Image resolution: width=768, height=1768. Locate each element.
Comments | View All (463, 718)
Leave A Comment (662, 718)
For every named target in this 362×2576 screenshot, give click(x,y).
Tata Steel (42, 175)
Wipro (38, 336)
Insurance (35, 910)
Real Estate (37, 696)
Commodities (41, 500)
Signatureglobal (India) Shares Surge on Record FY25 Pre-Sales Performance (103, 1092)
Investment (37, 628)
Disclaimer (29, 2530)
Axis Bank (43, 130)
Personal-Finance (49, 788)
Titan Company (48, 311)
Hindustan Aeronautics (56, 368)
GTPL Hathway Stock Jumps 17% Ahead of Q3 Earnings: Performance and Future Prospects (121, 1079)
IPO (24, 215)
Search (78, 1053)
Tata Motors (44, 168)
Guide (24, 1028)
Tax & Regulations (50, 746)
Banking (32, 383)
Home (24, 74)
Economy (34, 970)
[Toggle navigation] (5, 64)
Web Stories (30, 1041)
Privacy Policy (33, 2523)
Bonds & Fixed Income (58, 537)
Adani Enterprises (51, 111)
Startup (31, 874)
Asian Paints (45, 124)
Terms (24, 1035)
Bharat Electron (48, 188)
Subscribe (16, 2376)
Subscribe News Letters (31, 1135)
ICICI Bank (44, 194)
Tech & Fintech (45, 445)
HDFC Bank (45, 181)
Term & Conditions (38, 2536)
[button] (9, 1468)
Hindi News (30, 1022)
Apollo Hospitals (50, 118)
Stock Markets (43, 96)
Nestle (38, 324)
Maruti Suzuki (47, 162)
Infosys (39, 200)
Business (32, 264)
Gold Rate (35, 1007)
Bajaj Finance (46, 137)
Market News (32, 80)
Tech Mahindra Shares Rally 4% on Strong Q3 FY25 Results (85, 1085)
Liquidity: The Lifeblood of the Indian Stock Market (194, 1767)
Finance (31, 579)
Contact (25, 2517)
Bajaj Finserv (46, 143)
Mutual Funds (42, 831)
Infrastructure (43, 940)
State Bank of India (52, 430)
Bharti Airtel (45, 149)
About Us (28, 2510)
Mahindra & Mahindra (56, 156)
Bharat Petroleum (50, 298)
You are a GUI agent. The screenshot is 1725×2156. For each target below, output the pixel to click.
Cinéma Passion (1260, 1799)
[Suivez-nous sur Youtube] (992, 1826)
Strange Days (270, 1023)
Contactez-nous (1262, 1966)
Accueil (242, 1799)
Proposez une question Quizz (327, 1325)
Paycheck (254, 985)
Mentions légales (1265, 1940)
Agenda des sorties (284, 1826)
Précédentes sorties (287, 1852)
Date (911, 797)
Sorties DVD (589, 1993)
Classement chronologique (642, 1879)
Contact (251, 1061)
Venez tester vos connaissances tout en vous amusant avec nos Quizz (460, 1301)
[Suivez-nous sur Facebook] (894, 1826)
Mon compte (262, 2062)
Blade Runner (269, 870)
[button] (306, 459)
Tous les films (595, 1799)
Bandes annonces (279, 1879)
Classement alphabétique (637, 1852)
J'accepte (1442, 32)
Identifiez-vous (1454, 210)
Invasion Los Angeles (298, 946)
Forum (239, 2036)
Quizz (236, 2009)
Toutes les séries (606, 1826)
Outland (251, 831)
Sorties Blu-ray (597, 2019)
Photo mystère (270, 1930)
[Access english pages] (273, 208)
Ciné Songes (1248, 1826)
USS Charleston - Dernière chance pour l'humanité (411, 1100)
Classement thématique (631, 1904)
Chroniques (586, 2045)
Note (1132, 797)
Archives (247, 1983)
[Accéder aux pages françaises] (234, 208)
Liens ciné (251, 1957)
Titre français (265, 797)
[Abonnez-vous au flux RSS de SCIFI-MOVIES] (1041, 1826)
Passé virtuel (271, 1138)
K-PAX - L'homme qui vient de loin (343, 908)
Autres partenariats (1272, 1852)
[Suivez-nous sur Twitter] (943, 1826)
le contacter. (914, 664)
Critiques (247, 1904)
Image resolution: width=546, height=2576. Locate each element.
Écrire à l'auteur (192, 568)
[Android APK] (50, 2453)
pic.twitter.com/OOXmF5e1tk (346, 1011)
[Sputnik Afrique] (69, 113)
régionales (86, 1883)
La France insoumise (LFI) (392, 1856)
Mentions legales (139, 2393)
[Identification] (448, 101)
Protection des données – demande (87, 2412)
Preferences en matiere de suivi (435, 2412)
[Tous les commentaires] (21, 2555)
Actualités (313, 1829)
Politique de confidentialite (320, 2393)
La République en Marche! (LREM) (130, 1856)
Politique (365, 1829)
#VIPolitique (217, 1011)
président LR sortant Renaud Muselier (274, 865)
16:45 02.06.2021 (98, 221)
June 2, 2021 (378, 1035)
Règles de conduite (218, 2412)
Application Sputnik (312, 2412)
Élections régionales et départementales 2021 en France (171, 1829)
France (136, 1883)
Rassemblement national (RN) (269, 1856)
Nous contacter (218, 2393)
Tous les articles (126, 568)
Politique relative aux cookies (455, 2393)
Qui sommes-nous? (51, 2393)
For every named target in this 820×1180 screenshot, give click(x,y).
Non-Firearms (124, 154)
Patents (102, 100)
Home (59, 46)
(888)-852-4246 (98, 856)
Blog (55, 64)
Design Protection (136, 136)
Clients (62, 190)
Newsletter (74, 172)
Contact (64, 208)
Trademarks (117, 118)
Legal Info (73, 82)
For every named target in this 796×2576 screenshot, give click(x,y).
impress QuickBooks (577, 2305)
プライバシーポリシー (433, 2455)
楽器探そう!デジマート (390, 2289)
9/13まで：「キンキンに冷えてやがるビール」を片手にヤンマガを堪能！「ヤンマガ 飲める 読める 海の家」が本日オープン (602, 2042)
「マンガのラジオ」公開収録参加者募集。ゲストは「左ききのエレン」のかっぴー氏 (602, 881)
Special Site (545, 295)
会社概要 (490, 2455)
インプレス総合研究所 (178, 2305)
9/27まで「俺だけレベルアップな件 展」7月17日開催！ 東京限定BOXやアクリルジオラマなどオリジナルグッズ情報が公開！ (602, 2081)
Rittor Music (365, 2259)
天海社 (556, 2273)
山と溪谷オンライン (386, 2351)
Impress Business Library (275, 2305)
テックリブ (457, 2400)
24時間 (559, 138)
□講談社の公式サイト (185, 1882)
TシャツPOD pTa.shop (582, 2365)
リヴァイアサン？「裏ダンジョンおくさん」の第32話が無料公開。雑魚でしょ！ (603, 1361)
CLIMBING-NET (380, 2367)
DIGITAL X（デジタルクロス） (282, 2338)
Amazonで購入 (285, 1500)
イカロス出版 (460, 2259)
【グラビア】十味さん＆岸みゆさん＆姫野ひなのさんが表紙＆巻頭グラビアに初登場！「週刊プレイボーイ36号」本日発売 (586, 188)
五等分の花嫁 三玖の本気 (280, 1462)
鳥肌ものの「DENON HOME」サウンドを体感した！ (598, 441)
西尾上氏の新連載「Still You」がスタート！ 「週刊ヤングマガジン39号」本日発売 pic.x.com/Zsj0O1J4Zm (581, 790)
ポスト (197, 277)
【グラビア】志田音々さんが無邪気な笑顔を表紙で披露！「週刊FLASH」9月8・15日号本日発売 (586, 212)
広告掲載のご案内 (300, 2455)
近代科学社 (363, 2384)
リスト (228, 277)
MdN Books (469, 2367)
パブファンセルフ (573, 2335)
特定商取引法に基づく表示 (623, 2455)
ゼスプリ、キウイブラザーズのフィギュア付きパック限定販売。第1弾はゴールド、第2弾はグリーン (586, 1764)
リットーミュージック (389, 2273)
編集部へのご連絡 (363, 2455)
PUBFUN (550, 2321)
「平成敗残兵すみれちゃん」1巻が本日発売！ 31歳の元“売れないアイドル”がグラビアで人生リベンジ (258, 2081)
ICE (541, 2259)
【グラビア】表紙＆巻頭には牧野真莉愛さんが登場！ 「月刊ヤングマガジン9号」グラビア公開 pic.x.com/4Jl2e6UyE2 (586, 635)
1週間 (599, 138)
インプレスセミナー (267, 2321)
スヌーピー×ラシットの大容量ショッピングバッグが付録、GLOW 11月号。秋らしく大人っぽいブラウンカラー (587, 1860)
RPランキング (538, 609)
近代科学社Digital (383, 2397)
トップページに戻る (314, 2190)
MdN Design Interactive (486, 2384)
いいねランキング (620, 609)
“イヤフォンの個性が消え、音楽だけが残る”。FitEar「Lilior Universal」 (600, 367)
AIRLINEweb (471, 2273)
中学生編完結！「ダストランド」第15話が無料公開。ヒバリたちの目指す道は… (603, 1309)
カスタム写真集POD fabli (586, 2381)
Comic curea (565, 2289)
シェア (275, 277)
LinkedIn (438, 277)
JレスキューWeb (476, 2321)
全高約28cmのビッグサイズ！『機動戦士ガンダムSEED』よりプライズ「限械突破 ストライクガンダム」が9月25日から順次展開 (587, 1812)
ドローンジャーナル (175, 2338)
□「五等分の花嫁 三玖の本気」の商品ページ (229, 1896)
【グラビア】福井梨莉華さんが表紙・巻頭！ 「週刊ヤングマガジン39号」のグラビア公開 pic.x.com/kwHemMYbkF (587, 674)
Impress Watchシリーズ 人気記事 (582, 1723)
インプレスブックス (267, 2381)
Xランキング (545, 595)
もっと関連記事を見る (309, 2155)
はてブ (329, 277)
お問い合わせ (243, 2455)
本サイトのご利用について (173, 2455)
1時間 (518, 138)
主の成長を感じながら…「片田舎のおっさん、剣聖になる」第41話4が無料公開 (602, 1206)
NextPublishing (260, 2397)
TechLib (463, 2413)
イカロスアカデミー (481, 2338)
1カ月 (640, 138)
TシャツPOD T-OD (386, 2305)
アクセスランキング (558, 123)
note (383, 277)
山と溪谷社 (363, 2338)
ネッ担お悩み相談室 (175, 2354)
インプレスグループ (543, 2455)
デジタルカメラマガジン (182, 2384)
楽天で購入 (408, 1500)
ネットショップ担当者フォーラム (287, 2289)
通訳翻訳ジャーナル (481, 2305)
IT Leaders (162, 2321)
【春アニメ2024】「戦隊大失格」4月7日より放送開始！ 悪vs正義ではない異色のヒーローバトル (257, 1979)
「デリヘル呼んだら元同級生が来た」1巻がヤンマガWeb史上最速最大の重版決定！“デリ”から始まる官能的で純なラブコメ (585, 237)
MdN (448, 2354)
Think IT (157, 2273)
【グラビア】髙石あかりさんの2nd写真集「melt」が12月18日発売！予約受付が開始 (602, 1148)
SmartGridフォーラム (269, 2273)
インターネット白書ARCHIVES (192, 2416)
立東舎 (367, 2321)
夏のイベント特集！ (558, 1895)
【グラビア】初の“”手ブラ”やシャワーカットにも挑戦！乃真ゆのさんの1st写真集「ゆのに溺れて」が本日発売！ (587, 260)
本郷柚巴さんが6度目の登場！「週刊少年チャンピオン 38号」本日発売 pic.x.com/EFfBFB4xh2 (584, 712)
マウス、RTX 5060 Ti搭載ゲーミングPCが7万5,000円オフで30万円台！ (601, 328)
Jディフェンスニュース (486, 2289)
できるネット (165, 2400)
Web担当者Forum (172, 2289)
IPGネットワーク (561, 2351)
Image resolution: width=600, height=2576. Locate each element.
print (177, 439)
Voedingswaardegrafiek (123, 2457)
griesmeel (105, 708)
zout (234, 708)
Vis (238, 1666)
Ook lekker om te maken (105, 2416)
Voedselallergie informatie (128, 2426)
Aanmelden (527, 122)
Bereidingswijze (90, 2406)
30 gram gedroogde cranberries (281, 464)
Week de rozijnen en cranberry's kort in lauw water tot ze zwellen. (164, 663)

______________________________

* **WHAT NEEDS TO BE DONE**: Look back at the entries above. Retype the line with "Guide (24, 1028)", the line with "Classement alphabétique (637, 1852)", and all lines in between.

* **EXERCISE RESULT**:
Guide (24, 1028)
Tax & Regulations (50, 746)
Banking (32, 383)
Home (24, 74)
Economy (34, 970)
[Toggle navigation] (5, 64)
Web Stories (30, 1041)
Privacy Policy (33, 2523)
Bonds & Fixed Income (58, 537)
Adani Enterprises (51, 111)
Startup (31, 874)
Asian Paints (45, 124)
Terms (24, 1035)
Bharat Electron (48, 188)
Subscribe (16, 2376)
Subscribe News Letters (31, 1135)
ICICI Bank (44, 194)
Tech & Fintech (45, 445)
HDFC Bank (45, 181)
Term & Conditions (38, 2536)
[button] (9, 1468)
Hindi News (30, 1022)
Apollo Hospitals (50, 118)
Stock Markets (43, 96)
Nestle (38, 324)
Maruti Suzuki (47, 162)
Infosys (39, 200)
Business (32, 264)
Gold Rate (35, 1007)
Bajaj Finance (46, 137)
Market News (32, 80)
Tech Mahindra Shares Rally 4% on Strong Q3 FY25 Results (85, 1085)
Liquidity: The Lifeblood of the Indian Stock Market (194, 1767)
Finance (31, 579)
Contact (25, 2517)
Bajaj Finserv (46, 143)
Mutual Funds (42, 831)
Infrastructure (43, 940)
State Bank of India (52, 430)
Bharti Airtel (45, 149)
About Us (28, 2510)
Mahindra & Mahindra (56, 156)
Bharat Petroleum (50, 298)
You are a GUI agent. The screenshot is 1725×2156. For each target below, output the pixel to click.
Cinéma Passion (1260, 1799)
[Suivez-nous sur Youtube] (992, 1826)
Strange Days (270, 1023)
Contactez-nous (1262, 1966)
Accueil (242, 1799)
Proposez une question Quizz (327, 1325)
Paycheck (254, 985)
Mentions légales (1265, 1940)
Agenda des sorties (284, 1826)
Précédentes sorties (287, 1852)
Date (911, 797)
Sorties DVD (589, 1993)
Classement chronologique (642, 1879)
Contact (251, 1061)
Venez tester vos connaissances tout en vous amusant avec nos Quizz (460, 1301)
[Suivez-nous sur Facebook] (894, 1826)
Mon compte (262, 2062)
Blade Runner (269, 870)
[button] (306, 459)
Tous les films (595, 1799)
Bandes annonces (279, 1879)
Classement alphabétique (637, 1852)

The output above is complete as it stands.